Some participants come to Ramp-Up and want a job immediately, he said, but it’s a process to find the right match between employee and employer.
“I have a lot of people tell me they want a job right now, and I tell them I know how that feels,” he said. “It takes a lot of courage to come every week and practice your skills. It’s a deep, long process of getting to know yourself.”
Steiner said she begins her meetings with participants with a long intake interview, ostensibly designed to get basic information about their employment history.
But it quickly morphs into something bigger than that.
“It’s technical information, but it becomes quite emotional,” she said. “It makes them think about how they see themselves.”
Each participant also receives guidance on how to frame their disability to employers — what they have to say, what they can keep more hidden. Then it’s on to workshops on computer skills and resume writing, and mock telephone and in-person interviews.
“It’s a job to look for a job,” Rokach said, laughing.
Rokach also works with employers to convince them of the value of hiring people with disabilities.
It might not be easy, you’ll almost definitely have to more patient, and you may have to make adjustments, but “it’s worth it,” she tells employers.
“We’re talking about diversity.
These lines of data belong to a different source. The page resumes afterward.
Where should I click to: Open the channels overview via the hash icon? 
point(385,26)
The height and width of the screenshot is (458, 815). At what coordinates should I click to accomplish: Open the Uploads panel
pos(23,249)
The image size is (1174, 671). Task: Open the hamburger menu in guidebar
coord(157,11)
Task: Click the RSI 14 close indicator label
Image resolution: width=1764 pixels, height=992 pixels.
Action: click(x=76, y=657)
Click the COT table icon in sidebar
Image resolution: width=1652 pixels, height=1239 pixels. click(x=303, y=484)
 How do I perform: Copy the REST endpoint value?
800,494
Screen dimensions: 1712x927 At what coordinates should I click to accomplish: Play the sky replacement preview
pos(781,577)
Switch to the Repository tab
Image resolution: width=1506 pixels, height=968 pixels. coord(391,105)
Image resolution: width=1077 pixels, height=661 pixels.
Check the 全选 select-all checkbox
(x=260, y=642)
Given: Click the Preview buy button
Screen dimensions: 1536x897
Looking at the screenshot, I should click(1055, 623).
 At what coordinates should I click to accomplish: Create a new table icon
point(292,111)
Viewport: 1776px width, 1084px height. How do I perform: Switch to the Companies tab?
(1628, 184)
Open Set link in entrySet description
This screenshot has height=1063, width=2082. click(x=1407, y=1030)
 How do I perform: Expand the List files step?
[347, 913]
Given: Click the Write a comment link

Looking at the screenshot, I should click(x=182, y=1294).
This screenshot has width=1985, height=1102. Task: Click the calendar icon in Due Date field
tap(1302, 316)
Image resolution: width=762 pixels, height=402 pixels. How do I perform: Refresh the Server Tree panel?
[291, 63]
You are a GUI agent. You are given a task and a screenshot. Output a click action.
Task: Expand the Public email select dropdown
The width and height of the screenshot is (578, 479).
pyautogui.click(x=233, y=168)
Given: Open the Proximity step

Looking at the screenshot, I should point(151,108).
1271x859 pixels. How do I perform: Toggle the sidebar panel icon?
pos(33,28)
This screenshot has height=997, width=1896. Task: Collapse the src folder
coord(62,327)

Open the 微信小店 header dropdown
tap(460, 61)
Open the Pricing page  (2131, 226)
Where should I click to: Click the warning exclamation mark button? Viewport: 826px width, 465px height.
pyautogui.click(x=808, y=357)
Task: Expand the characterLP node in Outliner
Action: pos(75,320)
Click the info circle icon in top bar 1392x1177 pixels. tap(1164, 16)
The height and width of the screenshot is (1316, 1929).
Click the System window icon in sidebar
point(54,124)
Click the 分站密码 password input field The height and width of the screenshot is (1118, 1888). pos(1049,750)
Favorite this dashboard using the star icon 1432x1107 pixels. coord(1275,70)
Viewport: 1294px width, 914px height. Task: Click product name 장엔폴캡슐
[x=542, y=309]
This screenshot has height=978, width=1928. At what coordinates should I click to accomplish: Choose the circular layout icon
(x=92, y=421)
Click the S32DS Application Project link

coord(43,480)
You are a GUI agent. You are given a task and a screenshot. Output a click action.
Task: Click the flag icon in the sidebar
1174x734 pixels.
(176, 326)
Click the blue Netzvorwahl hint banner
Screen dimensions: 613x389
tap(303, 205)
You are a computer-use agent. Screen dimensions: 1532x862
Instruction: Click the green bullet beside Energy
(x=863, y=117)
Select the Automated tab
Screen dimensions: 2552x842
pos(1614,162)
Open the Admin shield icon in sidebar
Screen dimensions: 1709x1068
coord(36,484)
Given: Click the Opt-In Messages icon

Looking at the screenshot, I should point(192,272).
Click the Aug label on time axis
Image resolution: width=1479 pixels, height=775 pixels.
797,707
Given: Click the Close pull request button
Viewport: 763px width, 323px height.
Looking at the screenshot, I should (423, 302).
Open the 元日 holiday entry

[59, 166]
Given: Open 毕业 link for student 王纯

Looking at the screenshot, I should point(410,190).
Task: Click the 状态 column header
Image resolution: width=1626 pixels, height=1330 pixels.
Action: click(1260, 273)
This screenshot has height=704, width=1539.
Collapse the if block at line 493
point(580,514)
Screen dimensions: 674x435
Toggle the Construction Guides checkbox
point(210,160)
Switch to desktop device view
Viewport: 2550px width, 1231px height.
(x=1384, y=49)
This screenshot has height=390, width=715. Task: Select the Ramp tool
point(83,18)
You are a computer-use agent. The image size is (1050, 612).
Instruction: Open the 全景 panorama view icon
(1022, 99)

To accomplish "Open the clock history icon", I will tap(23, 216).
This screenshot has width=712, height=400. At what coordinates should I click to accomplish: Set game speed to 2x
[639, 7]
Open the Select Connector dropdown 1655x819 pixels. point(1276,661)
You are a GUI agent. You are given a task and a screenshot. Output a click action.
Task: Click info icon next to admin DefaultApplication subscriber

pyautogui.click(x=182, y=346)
It might be a long journey, but we’re here with you,” she tells them. “These employees are more likely to stay with you for a long time. You have the chance to do something very special here, and very important.”
Mauda said his work at Ramp-Up is a way to give back to the many family members, friends, and mentors who helped him during his own struggle to find employment.
“People helped me, believed in me, encouraged me. And now I can provide them with a path to the future,” he said.
“My friends and family always told me I can, not that I can’t. They said, ‘It might be difficult, but you can,’ and that makes all the difference.”
Fruchter said each participant is different, but working with Israelis with these challenges has changed his attitude toward disability.
He remembered a young man who had recently realized he had learning disabilities but found himself incapable of saying the word — instead using the Haredi euphemism of “challenges.” Fruchter gently explained the process to him, and the participant went home to think it over, soon signing up for a Ramp-Up employment workshop.
“It wasn’t until I arrived at Ramp-Up that I could see a future,” the young man told him when he returned.
And for Fruchter, that’s when he realized that Ramp-Up “can save lives.”
“At first, people with disabilities were either invisible to me, or I saw it in black and white,” he said. “Now I realize I don’t have to look at them just through the filter of their disability. Every person is a world unto himself.”